(Beginning of Data shown)

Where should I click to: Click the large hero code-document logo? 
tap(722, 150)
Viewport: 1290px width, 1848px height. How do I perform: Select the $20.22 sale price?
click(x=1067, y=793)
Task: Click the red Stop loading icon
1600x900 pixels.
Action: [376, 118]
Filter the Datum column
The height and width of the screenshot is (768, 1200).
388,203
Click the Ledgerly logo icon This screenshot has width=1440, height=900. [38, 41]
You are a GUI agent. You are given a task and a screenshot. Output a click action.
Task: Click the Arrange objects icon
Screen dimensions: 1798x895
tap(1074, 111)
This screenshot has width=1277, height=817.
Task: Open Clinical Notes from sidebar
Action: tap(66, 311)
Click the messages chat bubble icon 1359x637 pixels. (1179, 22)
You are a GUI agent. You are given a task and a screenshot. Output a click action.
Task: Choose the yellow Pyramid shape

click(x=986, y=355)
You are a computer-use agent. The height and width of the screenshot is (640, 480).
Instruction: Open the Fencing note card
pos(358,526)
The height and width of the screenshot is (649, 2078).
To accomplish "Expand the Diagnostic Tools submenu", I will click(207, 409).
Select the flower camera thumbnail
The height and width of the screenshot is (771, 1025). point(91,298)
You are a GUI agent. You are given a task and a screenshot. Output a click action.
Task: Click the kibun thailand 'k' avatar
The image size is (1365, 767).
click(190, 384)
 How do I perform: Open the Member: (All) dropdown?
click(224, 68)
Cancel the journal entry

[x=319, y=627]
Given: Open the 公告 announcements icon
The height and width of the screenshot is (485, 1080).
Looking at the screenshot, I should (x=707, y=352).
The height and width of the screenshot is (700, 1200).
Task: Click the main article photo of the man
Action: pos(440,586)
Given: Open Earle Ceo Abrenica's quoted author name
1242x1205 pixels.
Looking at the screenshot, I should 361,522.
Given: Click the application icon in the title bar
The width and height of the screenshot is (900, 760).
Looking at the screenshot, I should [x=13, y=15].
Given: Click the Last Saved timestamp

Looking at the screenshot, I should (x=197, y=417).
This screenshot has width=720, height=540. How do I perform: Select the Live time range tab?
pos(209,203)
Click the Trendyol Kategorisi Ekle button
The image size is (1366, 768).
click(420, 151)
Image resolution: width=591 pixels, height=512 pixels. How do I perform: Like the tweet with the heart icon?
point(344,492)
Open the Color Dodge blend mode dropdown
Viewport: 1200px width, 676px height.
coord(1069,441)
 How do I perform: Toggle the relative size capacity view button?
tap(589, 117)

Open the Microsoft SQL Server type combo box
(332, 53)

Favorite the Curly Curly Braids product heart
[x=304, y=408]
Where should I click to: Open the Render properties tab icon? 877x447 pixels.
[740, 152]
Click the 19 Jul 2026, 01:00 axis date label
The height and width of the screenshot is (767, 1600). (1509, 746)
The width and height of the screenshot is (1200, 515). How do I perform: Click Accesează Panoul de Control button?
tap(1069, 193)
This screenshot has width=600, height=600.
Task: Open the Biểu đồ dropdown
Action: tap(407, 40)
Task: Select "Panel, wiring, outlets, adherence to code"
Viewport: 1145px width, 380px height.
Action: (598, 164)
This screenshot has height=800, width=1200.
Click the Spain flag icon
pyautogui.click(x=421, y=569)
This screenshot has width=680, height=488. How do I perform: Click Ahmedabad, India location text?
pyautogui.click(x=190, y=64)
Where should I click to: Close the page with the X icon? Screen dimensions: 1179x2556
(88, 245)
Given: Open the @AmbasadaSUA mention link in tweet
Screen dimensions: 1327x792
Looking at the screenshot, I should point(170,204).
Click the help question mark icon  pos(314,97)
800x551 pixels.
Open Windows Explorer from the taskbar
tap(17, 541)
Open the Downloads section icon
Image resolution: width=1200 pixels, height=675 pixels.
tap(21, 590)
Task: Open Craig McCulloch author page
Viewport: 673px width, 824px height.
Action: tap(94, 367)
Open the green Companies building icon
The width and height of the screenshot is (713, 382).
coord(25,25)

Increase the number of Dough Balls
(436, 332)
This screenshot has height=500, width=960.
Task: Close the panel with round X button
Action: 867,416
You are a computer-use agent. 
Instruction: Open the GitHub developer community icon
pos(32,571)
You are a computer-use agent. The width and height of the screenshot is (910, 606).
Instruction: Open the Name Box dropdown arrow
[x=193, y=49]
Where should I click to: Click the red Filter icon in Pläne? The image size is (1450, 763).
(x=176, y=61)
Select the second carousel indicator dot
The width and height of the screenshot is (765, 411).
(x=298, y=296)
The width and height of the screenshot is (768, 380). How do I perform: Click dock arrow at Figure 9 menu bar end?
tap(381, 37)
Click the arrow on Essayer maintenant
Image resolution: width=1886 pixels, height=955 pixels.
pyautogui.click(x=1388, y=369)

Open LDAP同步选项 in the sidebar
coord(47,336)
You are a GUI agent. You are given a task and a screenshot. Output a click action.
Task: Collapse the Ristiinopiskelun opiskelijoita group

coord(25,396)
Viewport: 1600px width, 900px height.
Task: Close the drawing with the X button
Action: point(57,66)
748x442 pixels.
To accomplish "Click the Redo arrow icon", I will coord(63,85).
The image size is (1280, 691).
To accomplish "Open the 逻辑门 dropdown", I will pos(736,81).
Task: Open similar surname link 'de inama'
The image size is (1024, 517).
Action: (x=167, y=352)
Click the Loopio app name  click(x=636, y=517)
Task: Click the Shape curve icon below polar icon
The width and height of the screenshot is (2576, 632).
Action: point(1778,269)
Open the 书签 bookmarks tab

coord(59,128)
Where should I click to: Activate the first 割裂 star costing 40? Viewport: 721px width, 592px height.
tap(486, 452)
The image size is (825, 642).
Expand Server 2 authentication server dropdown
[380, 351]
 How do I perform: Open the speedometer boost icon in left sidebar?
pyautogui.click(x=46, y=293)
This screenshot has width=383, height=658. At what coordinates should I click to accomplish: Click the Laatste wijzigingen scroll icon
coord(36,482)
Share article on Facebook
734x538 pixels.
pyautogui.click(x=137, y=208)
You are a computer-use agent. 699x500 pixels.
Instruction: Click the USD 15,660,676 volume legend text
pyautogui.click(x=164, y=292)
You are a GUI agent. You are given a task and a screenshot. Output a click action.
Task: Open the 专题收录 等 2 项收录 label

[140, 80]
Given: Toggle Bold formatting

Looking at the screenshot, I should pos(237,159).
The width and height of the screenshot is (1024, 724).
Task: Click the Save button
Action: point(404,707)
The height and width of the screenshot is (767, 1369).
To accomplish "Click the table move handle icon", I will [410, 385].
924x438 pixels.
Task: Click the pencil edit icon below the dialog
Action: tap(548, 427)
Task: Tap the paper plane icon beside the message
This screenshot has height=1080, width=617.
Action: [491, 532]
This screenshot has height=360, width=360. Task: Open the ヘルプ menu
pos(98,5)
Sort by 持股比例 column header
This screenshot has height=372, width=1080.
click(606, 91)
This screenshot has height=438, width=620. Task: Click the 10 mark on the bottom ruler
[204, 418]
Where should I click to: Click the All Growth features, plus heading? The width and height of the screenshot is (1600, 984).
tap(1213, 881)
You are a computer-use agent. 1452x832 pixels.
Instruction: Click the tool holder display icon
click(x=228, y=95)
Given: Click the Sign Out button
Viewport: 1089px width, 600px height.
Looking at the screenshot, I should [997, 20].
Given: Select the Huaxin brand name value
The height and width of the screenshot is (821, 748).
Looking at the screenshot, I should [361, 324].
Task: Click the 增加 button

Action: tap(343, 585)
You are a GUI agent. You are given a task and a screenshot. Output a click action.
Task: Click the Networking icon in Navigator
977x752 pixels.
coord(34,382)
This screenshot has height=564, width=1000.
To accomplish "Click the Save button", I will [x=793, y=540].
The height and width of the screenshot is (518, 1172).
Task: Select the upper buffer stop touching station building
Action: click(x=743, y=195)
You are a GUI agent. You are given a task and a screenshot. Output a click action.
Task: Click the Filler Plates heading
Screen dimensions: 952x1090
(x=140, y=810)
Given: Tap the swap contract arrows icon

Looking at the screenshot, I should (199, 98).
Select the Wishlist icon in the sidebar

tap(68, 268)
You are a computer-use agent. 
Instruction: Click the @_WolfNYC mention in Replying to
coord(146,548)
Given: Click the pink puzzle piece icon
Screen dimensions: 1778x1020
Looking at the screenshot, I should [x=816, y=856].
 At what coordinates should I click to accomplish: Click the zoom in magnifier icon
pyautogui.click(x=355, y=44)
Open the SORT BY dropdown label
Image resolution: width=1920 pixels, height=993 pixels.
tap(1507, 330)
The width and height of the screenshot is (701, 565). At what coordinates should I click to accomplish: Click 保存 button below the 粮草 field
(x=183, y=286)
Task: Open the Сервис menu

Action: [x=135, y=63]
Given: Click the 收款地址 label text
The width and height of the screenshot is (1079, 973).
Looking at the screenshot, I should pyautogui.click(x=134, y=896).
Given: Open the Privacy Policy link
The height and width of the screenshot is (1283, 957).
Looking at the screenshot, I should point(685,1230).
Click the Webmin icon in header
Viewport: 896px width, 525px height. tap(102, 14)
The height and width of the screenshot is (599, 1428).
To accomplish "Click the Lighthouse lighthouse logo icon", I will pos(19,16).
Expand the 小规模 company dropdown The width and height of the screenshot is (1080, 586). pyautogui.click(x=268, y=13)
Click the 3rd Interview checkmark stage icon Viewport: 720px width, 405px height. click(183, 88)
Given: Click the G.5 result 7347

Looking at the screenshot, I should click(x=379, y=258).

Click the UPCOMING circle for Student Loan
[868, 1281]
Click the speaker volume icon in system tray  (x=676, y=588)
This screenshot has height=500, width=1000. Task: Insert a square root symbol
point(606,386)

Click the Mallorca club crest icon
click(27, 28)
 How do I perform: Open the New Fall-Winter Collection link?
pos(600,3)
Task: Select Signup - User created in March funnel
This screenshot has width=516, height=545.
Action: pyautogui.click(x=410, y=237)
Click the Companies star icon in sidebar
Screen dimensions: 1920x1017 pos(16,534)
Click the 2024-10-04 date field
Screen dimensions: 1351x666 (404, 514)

(End of Data shown)

* **Task statement**
Look through the material above for the word "computer" and copy every line that has it.

* **Written solution**
You are a computer-use agent. The height and width of the screenshot is (640, 480).
You are a computer-use agent. 
You are a computer-use agent. The width and height of the screenshot is (910, 606).
You are a computer-use agent. 699x500 pixels.
You are a computer-use agent. 1452x832 pixels.
You are a computer-use agent. 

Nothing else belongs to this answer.